Luckily, cantaloup is in season this month — so it’s easy to find one that’s both ripe and inexpensive.
Ever mashed a cantaloup while trying to cook it?
It’s pretty difficult. The potato masher got it mostly mushy, but there were still quite a lot of lumps.
After five minutes of mashing, I stuck the immersion blender in. It made perfect purée in five seconds.
I went for a peaky meringue instead of a smooth one… just to be extra interesting.
The filling was still very loose after it finished baking (cornstarch works better than flour in pudding!), so I put it in the fridge overnight to set. It did get thicker, but it also started to smell a little funny.
“Oh man, this smells terrible.”
“Really?” I picked it up and sniffed it. “It’s a little eggy, but only a little.”
“It’s awful!”
“It is not. Just eat it. House rules, one bite!”
One surprised face later, he declared it was pretty good after all. (The one bite rule wins again!)
Verdict: Tasty, with an odd smell.
From tasting notes:
If there was such a thing as cantaloup candy, it would taste like this.

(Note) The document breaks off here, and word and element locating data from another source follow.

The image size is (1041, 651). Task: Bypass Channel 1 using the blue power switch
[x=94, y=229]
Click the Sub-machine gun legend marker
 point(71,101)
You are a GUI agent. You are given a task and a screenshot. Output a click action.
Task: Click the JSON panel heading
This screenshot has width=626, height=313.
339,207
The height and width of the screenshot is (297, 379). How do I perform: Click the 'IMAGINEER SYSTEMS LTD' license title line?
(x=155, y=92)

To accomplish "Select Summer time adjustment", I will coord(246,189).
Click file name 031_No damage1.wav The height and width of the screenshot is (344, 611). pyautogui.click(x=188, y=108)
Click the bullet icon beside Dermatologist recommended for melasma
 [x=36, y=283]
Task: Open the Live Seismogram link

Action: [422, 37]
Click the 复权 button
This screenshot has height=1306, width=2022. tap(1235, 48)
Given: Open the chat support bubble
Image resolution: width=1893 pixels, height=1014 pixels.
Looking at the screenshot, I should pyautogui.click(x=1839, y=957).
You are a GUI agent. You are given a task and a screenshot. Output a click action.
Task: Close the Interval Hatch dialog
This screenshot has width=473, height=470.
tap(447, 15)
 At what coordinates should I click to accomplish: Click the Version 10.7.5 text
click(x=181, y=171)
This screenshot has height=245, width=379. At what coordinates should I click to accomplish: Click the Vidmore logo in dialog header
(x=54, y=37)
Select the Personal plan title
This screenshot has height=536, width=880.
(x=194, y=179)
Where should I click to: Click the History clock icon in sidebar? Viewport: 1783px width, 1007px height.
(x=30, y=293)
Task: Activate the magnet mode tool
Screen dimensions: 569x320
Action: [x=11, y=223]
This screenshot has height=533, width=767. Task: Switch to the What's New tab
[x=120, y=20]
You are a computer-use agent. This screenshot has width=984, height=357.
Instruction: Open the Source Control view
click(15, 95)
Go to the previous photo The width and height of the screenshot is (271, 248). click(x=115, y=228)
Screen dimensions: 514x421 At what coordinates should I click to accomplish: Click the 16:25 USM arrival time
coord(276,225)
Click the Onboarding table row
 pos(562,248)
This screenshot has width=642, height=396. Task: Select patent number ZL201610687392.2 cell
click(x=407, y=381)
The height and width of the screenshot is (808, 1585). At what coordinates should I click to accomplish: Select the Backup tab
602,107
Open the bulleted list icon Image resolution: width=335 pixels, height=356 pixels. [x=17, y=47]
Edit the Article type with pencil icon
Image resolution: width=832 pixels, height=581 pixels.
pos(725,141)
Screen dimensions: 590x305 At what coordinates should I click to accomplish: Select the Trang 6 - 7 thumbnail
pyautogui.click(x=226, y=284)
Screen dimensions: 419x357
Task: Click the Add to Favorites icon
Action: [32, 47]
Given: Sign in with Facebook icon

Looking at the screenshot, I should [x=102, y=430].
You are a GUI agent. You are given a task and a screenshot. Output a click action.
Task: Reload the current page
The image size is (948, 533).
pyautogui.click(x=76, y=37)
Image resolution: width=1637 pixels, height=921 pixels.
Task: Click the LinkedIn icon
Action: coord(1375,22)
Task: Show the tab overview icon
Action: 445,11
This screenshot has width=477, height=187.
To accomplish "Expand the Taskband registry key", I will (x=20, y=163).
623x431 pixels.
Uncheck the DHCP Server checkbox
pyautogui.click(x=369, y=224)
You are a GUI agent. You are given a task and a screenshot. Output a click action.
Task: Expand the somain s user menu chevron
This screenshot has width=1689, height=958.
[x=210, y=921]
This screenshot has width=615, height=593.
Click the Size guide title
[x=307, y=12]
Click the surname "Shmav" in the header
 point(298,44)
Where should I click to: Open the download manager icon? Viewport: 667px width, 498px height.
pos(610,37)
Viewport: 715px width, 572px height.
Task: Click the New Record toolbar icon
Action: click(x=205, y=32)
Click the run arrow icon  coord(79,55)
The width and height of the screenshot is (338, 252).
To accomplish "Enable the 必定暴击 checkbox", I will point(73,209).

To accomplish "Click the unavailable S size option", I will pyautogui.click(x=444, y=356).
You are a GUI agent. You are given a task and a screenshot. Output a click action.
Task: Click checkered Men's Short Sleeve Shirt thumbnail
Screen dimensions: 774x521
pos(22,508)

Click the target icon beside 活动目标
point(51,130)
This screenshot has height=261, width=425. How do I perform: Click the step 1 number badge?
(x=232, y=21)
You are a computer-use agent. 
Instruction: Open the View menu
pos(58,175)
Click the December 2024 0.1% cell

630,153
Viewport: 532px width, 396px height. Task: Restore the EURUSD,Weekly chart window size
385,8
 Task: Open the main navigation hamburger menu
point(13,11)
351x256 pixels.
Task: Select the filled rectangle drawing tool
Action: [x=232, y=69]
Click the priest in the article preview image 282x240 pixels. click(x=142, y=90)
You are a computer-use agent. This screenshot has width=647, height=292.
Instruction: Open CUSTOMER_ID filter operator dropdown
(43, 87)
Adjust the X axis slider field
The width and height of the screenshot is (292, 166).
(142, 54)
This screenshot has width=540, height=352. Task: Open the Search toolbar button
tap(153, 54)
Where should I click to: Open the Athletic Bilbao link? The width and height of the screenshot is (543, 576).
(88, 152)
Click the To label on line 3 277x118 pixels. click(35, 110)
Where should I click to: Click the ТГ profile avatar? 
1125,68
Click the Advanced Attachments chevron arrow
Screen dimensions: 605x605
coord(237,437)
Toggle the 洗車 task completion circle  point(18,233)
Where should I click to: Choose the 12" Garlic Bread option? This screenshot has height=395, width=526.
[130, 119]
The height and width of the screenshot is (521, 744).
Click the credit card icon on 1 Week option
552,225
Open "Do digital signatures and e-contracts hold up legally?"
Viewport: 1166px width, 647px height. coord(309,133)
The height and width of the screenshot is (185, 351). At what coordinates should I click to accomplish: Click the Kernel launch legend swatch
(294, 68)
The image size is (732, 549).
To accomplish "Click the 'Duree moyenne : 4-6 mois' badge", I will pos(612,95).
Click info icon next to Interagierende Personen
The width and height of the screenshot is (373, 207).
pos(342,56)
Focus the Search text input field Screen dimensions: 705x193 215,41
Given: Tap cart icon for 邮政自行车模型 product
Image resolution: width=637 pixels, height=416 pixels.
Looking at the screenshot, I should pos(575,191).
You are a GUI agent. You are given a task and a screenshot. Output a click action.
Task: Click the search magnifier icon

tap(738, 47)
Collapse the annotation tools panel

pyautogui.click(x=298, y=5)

Guesses from tasters included butter, oranges, and peaches — as the recipe promised, the real ingredient was a surprise. It was unusual but tasty. So if you ever want cantaloup pudding (or pie), now you know what to do!
I haven’t tried this yet, but it had reminded me of the cantaloupe-currant cobbler that I made this summer. Smelled so strange, but so good! The strange smell steered people off so there was more for me!!